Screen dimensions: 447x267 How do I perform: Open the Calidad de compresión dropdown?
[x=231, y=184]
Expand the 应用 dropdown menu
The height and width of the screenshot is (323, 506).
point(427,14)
----
**Stated goal**:
Rewrite the rows above, changing "Screen dimensions" to "Screen size" and leaving everything else the same.

**Response**:
Screen size: 447x267 How do I perform: Open the Calidad de compresión dropdown?
[x=231, y=184]
Expand the 应用 dropdown menu
The height and width of the screenshot is (323, 506).
point(427,14)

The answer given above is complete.